Tag: holy

  • The holy grail of credit transfer?

    The holy grail of credit transfer?

    • Helena Vine, Lead Policy Officer for England at the Quality Assurance Agency, considers what we might learn from American researchers Lauren Schudde and Huriya Jabbar’s recent study of ‘Discredited: Power, Privilege and Community College Transfer’.

    When it comes to the more intractable issues in higher education policy, we’re often tempted to look wistfully overseas to supposedly sunlit uplands where the knotty issue has, at least on the surface, been resolved.

    This has never been truer than in the case of credit transfer – the process by which a provider recognises the credit a student has successfully accrued at another institution, exempting them from modules or even whole years of learning that they have already undertaken elsewhere. If I had a pound for every person who’s suggested I look at how the USA does it, I might be able to fund a neat solution here in the UK.

    I understand the appeal – the community college system and the transferable nature of credit are much more embedded within the United States than in the UK, even if each state takes a slightly different approach. It’s tempting to see such a system as the ‘holy grail’ of credit transfer models, where students can accumulate and transfer credit between institutions – and where the path of attending a community college before moving onto an institution offering four-year degrees is well-trodden.

    Finding a way forward feels particularly pertinent right now. The potential for a coherent and consistent sector-wide approach to credit transfer has been highlighted by growing government aspirations across all four nations of the UK to promote lifelong learning, widening participation and regional economic development. This is why we at QAA published guidance on credit recognition and research into credit transfer practices across the UK last year and why we’re currently working with colleagues across the sector to produce an in-depth study of those practices.

    We’ve naturally looked to the US ‘holy grail’ model to inform our thinking about how credit transfer might work under the Lifelong Learning Entitlement in England – and more broadly across the rest of the UK. But rather than discovering an abundance of convenient solutions that we could apply here in the UK, we were struck by the number of challenges and barriers that our systems share. It turns out that the US perhaps doesn’t have it entirely figured out after all.

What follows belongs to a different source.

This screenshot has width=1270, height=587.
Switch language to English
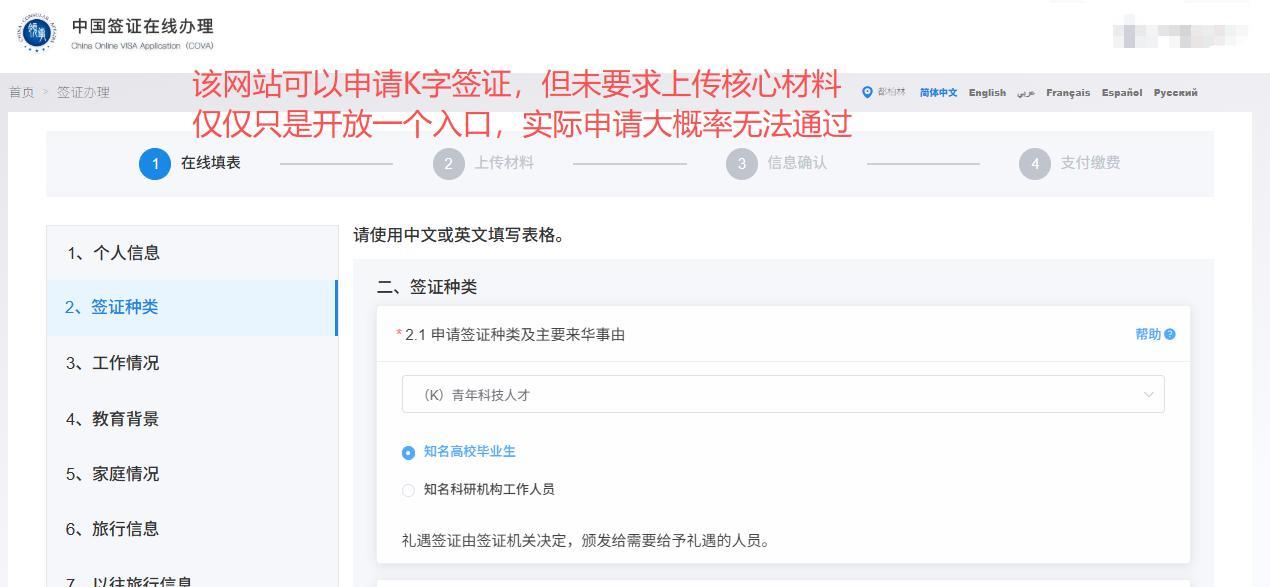coord(987,93)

    Credit transfer systems appear difficult for students to navigate in both the UK and the US. Research in the US exposed conflicting sources of information, guidance documentation that is difficult for students to digest, and protocols which place the onus firmly on students to show they have the requisite learning.

    These findings may feel all too familiar to those who’ve been engaged in credit transfer processes in the UK, which our own research found could also prove extraordinarily opaque.

    In their study of the credit transfer practice across Texas – Discredited: Power, Privilege and Community College Transfer (Harvard, 2024)– Lauren Schudde and Huriya Jabbar refer to this issue as the ‘hidden curriculum of transfer’. They argue that the series of hoops students must jump through almost feel designed to make them ‘demonstrate that they are worthy’. The students most ably navigating the system could do so because they took no information at face value and instead triangulated it across various sources to identify what was accurate. Such an approach indicates a significant amount of effort is therefore required to do something supposedly so essential to the smooth operation of a tertiary education system.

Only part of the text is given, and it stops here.